Years later, when I lived in New York, many young people I knew
put in stints at the Village Voice’s ad department. More
than one got fired for taking the jump on an ad for an apartment.
Weighed against the scarcity of New York apartments, a part-time
job didn’t mean anything. Note that the policy was still in place,
though — as it was in the 1980s when I took classifieds over the
phone at Los Angeles’s Recycler classified advertising
magazine.
I ruminate on this policy — maintaining public trust in
publications — because of the recent flap over radio talk show
Armstrong Williams taking a $240,000 payment from the Bush
administration’s Education department to do nice things on-air
(apparently) on behalf of the No Child Left Behind act. It was
stupid, stupid of the education department (just about what you’d
expect of government officials trying to be clever), and stupid for
Armstrong Williams, who had a unique reputation and position to
protect.
In his newspaper days, H.L. Mencken handled the inevitable flood
of press releases by putting them in a column headed, “What the
Press Agents Say.” These days, the boundaries have blurred
considerably.
Read Myrna Blyth’s entertaining and scathing Spin Sisters :
How the Women of the Media Sell Unhappiness — and Liberalism — to
the Women of America (St. Martin’s Press, 2004) and you find
out that women’s magazines and high-profile TV shows (Katie, Baba,
etc.) have been doing this kind of thing for decades. In order to
land a celebrity for the cover or the show, such a magazine or
broadcast will give over its entire content control to an army of
press agents and PR flacks. I have worked in magazine advertising.

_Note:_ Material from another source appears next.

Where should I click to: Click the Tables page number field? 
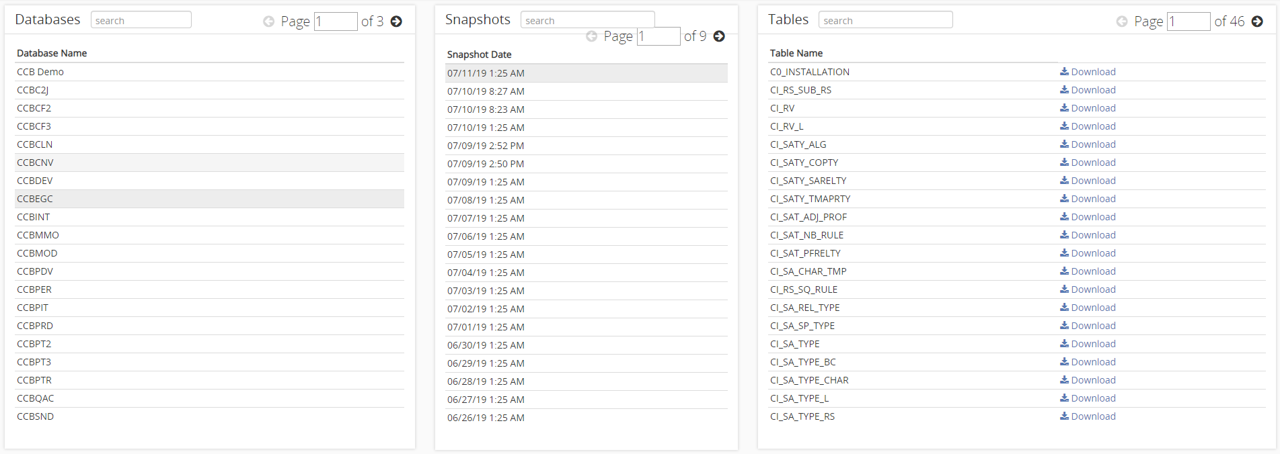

I assure you that, to some degree, almost every magazine works out
similar deals with advertisers. The ad salesmen I used to work with
even had a made-up word to describe a mutual back-scratch. “I can
get you some advertorial,” a salesman would assure an advertiser.
Meaning, I’ll schmooze the editors to get them to say something
nice about you.
In the trade magazine world, forget it. The people you cover
actually contribute part of your editorial content, sometimes all
if it. That’s just the way it is.
At the same time, for at least the last three decades, a shift
in visual style has transformed magazines and TV. I pitched a story
to one start-up pub in the 1980s whose braintrusters actually
bragged that “You won’t be able to tell our ad pages from our
editorial pages.” Architectural Digest, Vanity
Fair, Vogue? Like that.
And, at a glance, can you tell the difference between commercial
and program content on some TV networks and shows? MTV? VH-1? ESPN,
sometimes?
So, okay, at some level, some radio, TV, newspaper, and magazine
publishing and programming is supposed to be Above All That.
Right. ABC hires George Stephanopoulos. CNN hires James Carville
and Paul Begala. They actually host shows. You can safely say that
the ABC and CNN think they’ve bought something significant. Or that
ABC and CNN have been bought.
Not much difference either way. TV stations love infomercials,
after all, because they don’t have any production costs associated
with them. They’re pure profit. It becomes clearer and clearer that
more and more of the media has adopted the large hunks of the
infomercial format. Most times, for example, Charles Osgood’s daily
radio broadcast simply recasts a press release, adding a line or
two of live interview.
Armstrong Williams played the game clumsily, and he had two
strikes against him from the beginning, as a black conservative. So
now the media world can go through a big moral snort about its
integrity. As soon as possible, things will settle right back down
to normal, reflecting the ethics of your average county
commissioner, writ large.
Down at the bottom, the peons will still get fired for calling
classified ads before pub date. Unless even that standard has
fallen to Ebay.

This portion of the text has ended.